— start of Material supplied —

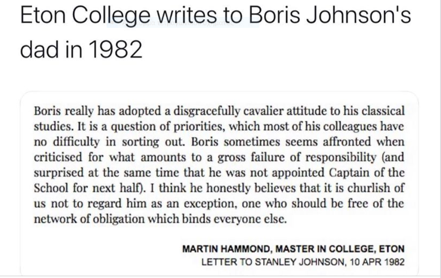The width and height of the screenshot is (441, 278).
Task: Click the word 'Boris' starting the letter
Action: point(47,111)
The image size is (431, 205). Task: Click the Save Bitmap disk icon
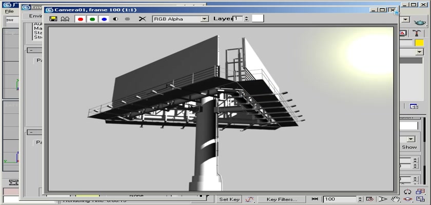[53, 19]
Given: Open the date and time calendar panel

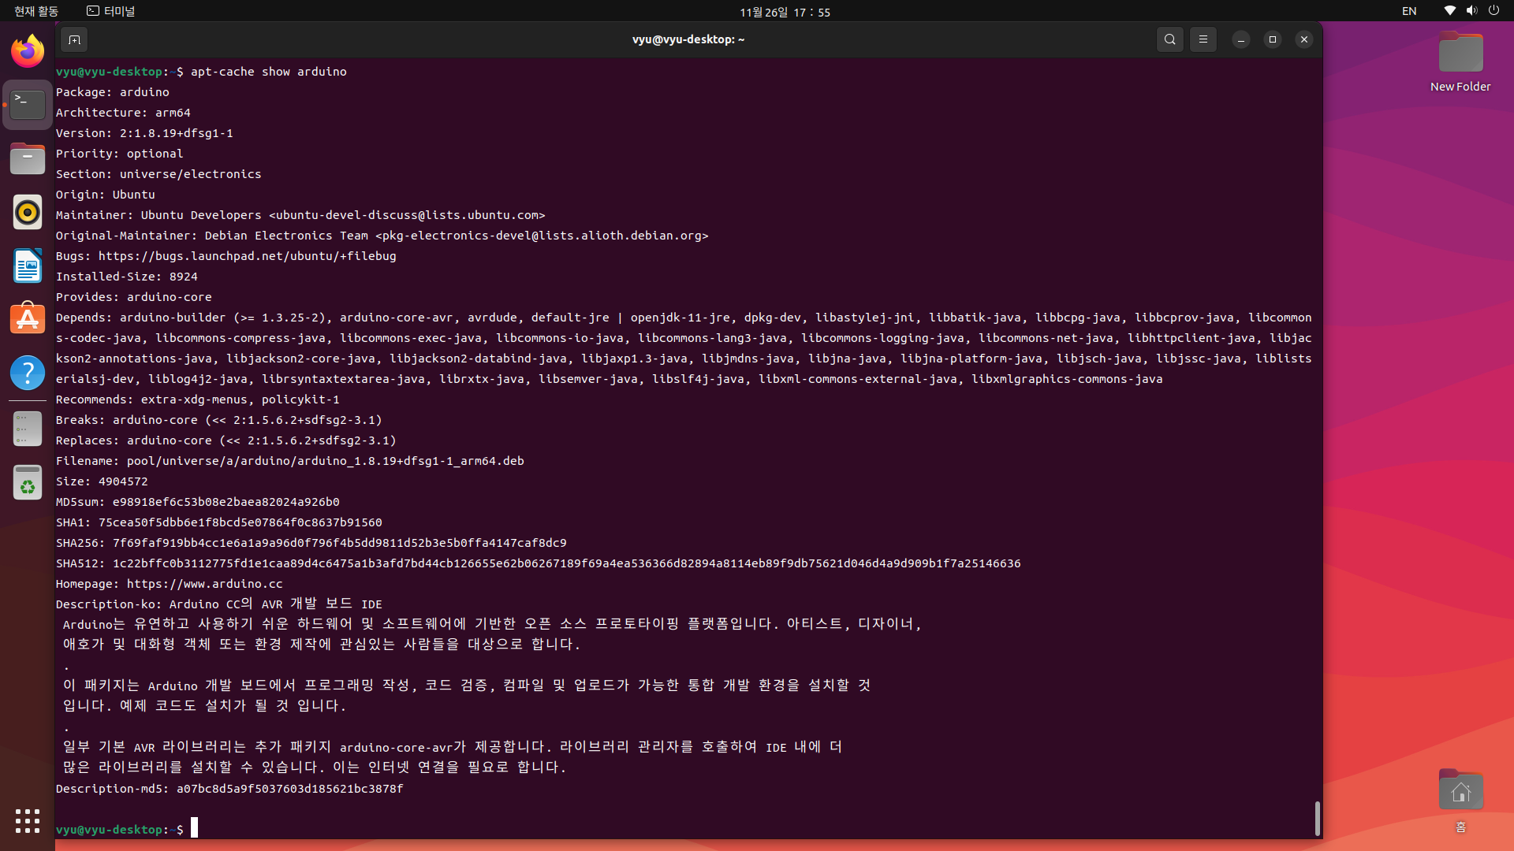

— end of Material supplied —

How many lines of the material above contain the word "Task"? Reply with the number only.

Expected output = 2